Well, If you count things without fish,I have various containers,Like the betta cups but smaller)with plants,lol.Seems duckweed is EVERYWHERE!IDK why,I just place small things of water around,and rinse my fingertips in there,when messing with the tanks.I have to rinse my fingers,because the duckweed wont leave me alone.


----------



## Auban (Aug 8, 2010)

when viewed through a microscope, i find those tiny containers with no fish to be some of the most interesting.


----------



## snail (Aug 6, 2010)

I wouldn't quite call them tanks but I have several 1liter (about 1/4 gallon) jars on the windowsill. I put an inch of garden soil in the bottom to plant plants. Lots of plants do really well. Vals for example thrive and grow faster than in my tanks. It started as temporary holding for plants but some of them look so nice I've kept them that way. I added snails on purpose which keep the jars sparkling clean from algae. I throw in a flake of food for them once in a while and take out some when there seem to be too many. They are just bladder snails and rams horns but seem to thrive. Its also teeming with tiny life you can hardly see. If your not into little life you could set up a more sterile one with just plants but for me it's part of the fun and I think it helps to keep the balance too. I have thought about trying shrimp but wouldn't consider fish in such a small container. I have tested the water a couple of times and readings were perfect.


----------



## Auban (Aug 8, 2010)

thats really good idea snail... i have used jars of water to root clipings of coleus and things like that, but i never thought about using them to grow aquarium plants... ill have to try it.


----------



## GuppyNGoldfish (Mar 28, 2011)

I know this is a different website, but there are some really cool tiny aquarium pictures, def worth the look

Fish Tank of March '06 at The Age of Aquariums - Tropical Fish


----------



## Auban (Aug 8, 2010)

GuppyNGoldfish said:


> I know this is a different website, but there are some really cool tiny aquarium pictures, def worth the look
> 
> Fish Tank of March '06 at The Age of Aquariums - Tropical Fish


now thats what im talking about! i absolutely love the one made with the bird food bowl. the lightbulb is a neat too. the only question is, how long can one of those tiny tanks be maintained? hmm....


----------



## Kehy (Apr 19, 2011)

snail said:


> I wouldn't quite call them tanks but I have several 1liter (about 1/4 gallon) jars on the windowsill.
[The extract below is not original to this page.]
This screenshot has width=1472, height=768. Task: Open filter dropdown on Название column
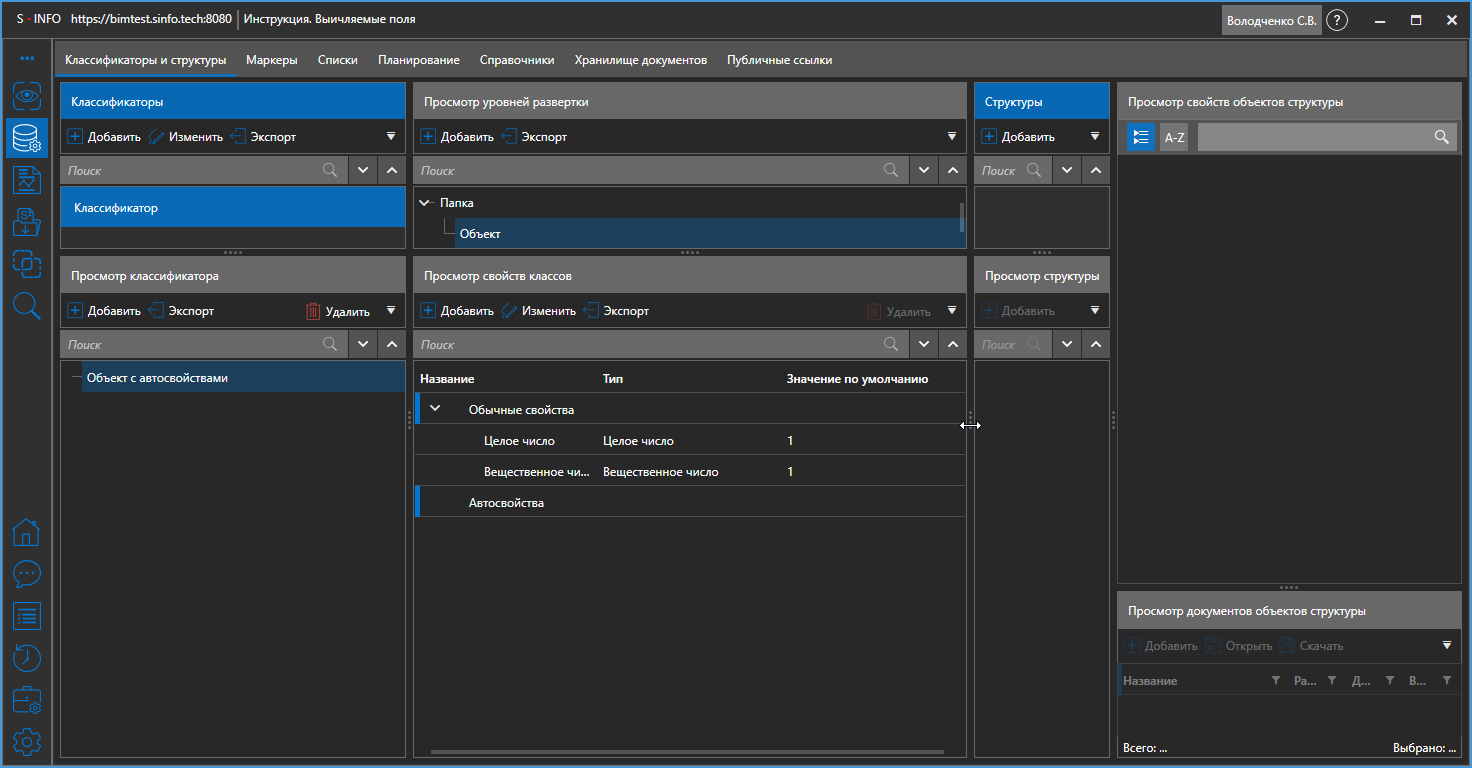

I put an inch of garden soil in the bottom to plant plants. /QUOTE]
> 
> Hmm, now I'm curious. I have a little Snapple bottle that I've been growing algae in (so I can watching pearling) but now I feel inspired to do something more with it. I have really great, sandy soil in my garden, so I'll be experimenting with that. Anything I need to think about if I use soil straight from the garden?


----------



## Auban (Aug 8, 2010)

only thing i would worry about is hydrogen sulfide. if the garden soil gets too thick and too much organic material goes anoxic, could make a bad brew.


----------



## snail (Aug 6, 2010)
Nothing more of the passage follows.